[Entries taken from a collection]
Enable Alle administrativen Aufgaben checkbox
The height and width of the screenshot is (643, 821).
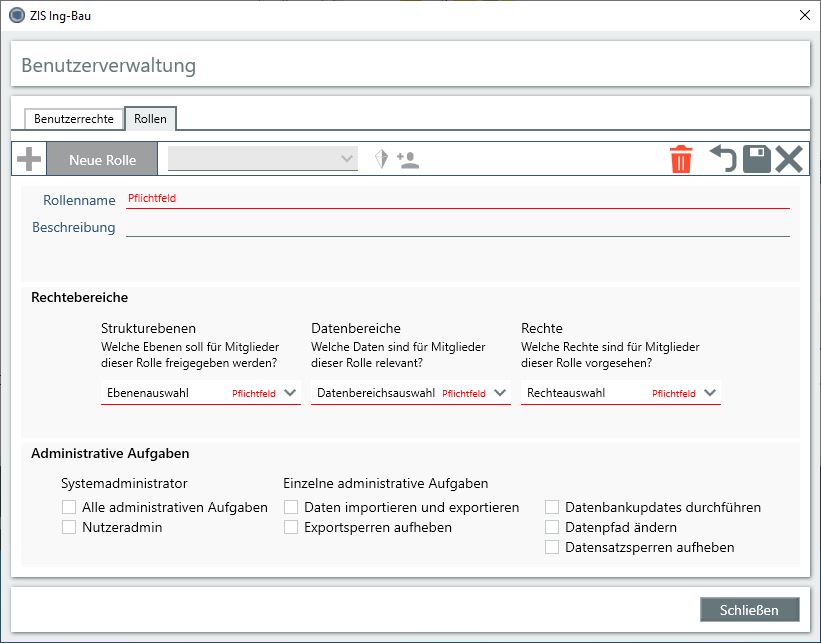(69, 507)
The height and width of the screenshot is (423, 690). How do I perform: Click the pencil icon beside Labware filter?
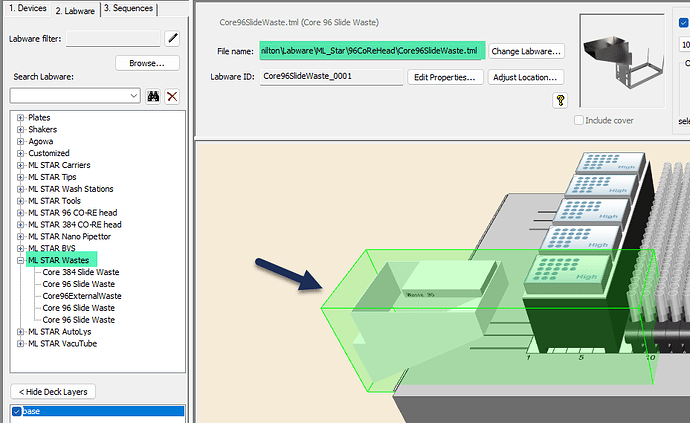(x=172, y=38)
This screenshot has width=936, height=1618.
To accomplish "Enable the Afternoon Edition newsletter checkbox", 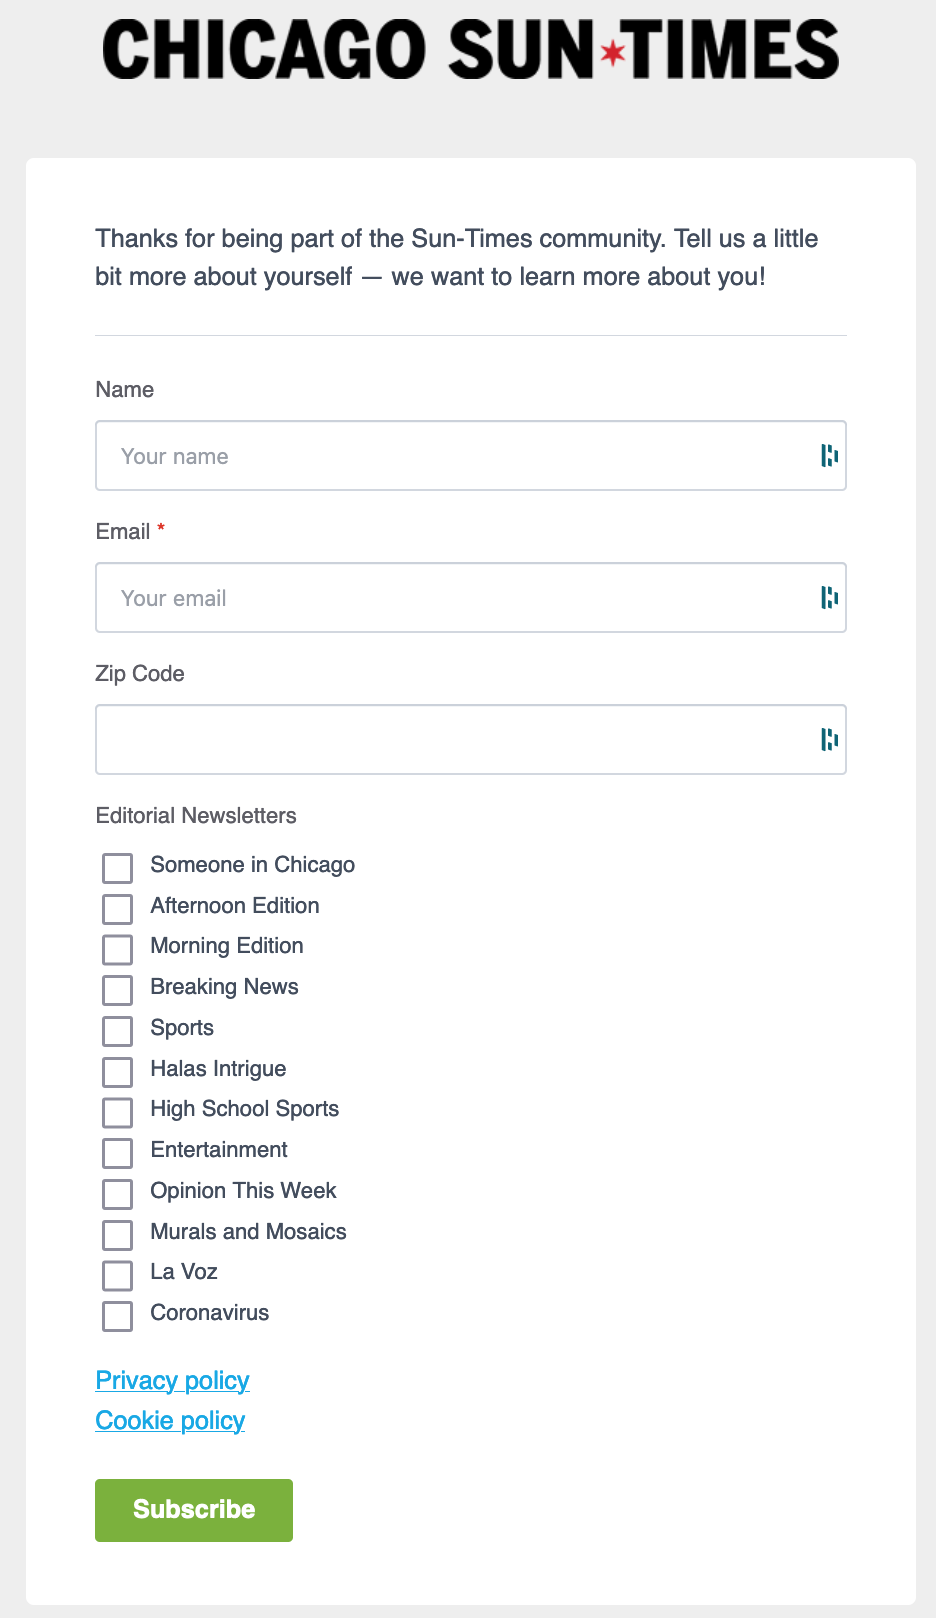I will pos(118,909).
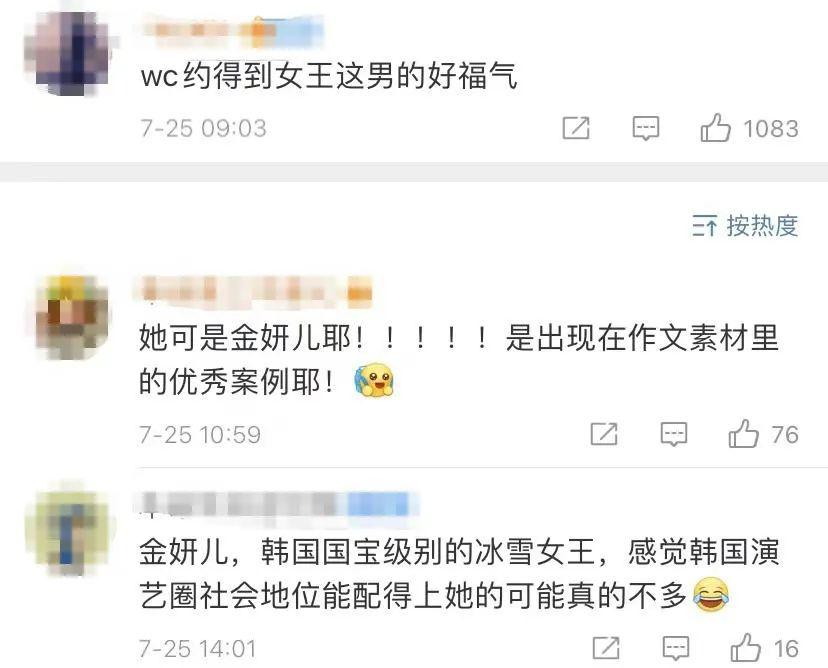Click the sort arrows icon beside 按热度
Screen dimensions: 828x668
point(704,226)
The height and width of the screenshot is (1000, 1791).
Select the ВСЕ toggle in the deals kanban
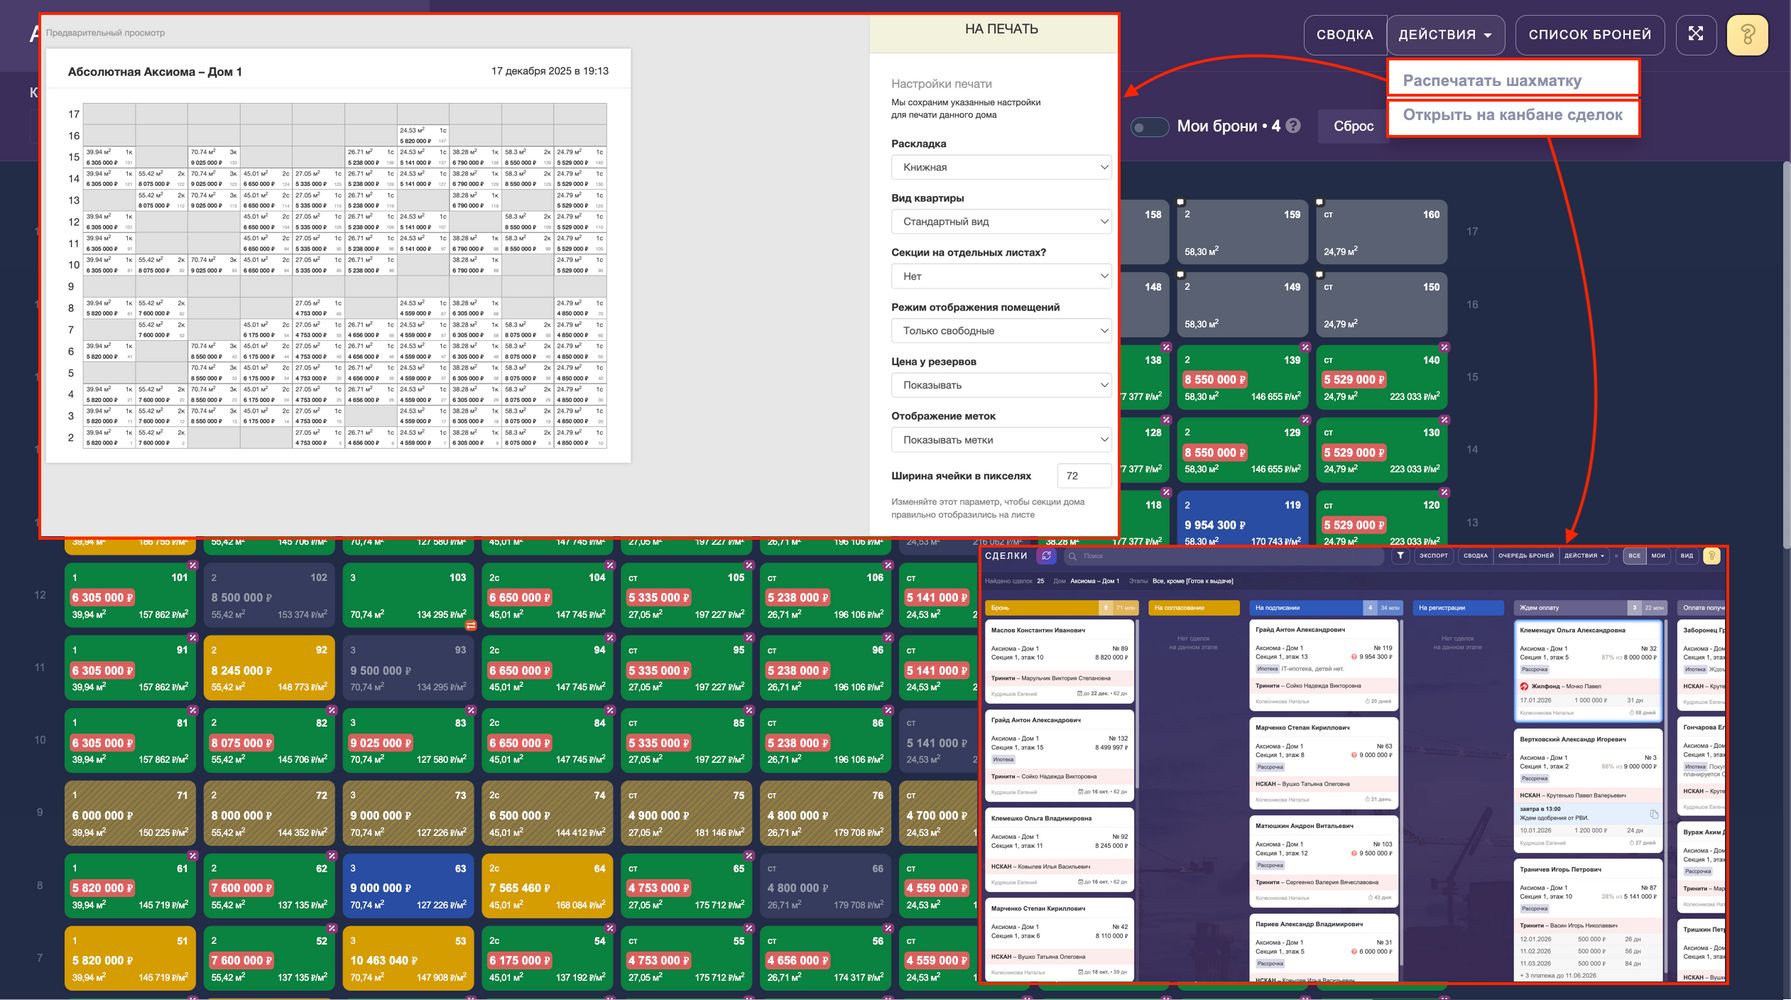(1634, 556)
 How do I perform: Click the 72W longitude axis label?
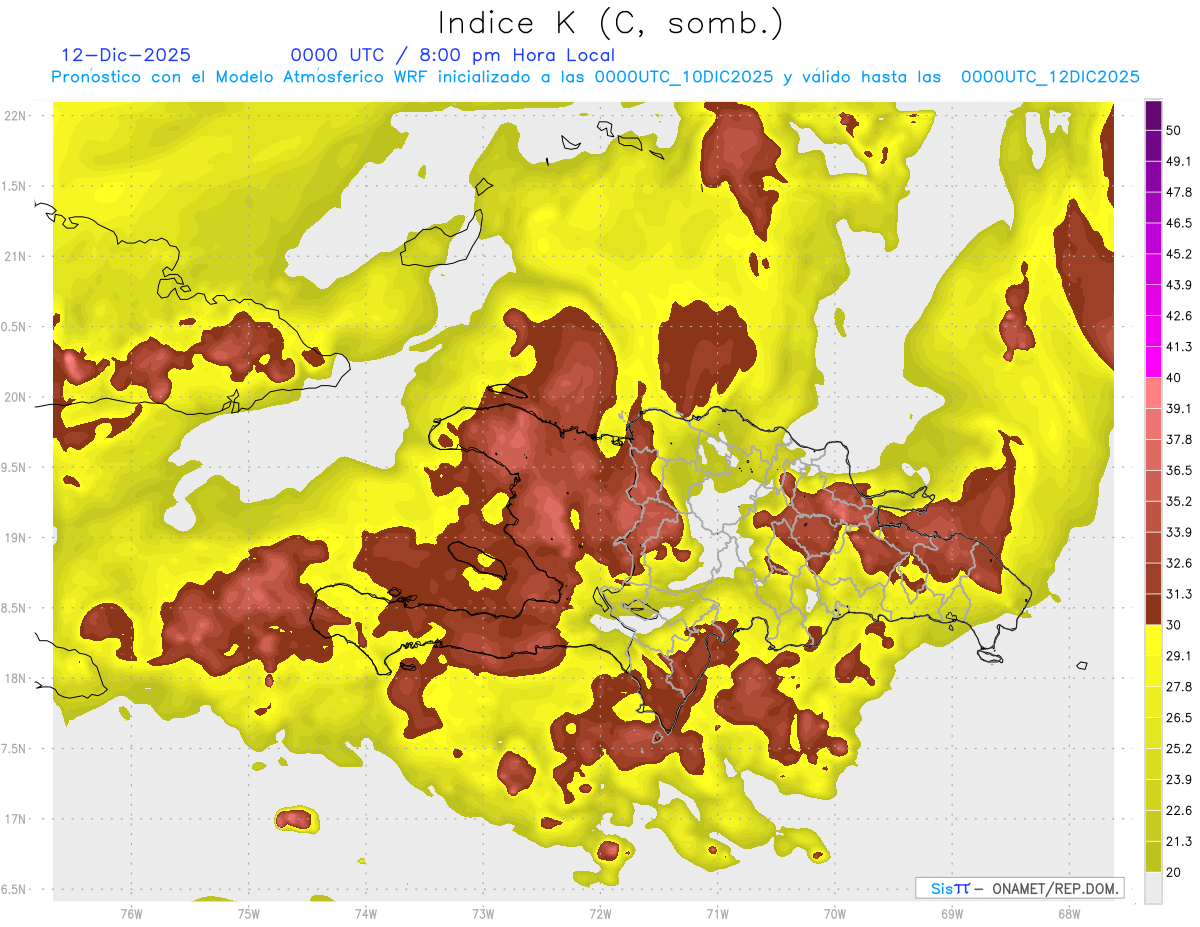tap(600, 913)
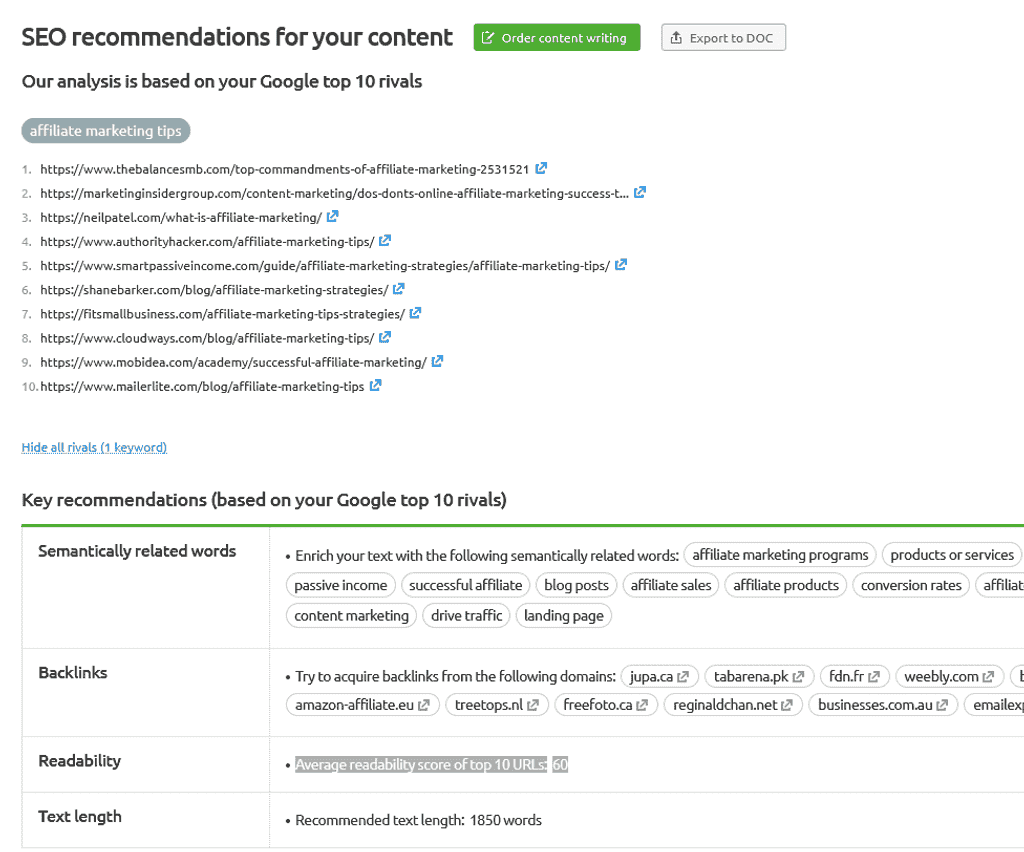Click external link icon next to treetops.nl

[x=532, y=705]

Your objective: Return only the line with "The height and width of the screenshot is (1000, 1791)." and the lines after it up to the end of the records, exact and free of pictures.

Task output:
The height and width of the screenshot is (1000, 1791).
Select the ВСЕ toggle in the deals kanban
(1634, 556)
 How do I perform: Click the 72W longitude axis label?
tap(600, 913)
Click external link icon next to treetops.nl

[x=532, y=705]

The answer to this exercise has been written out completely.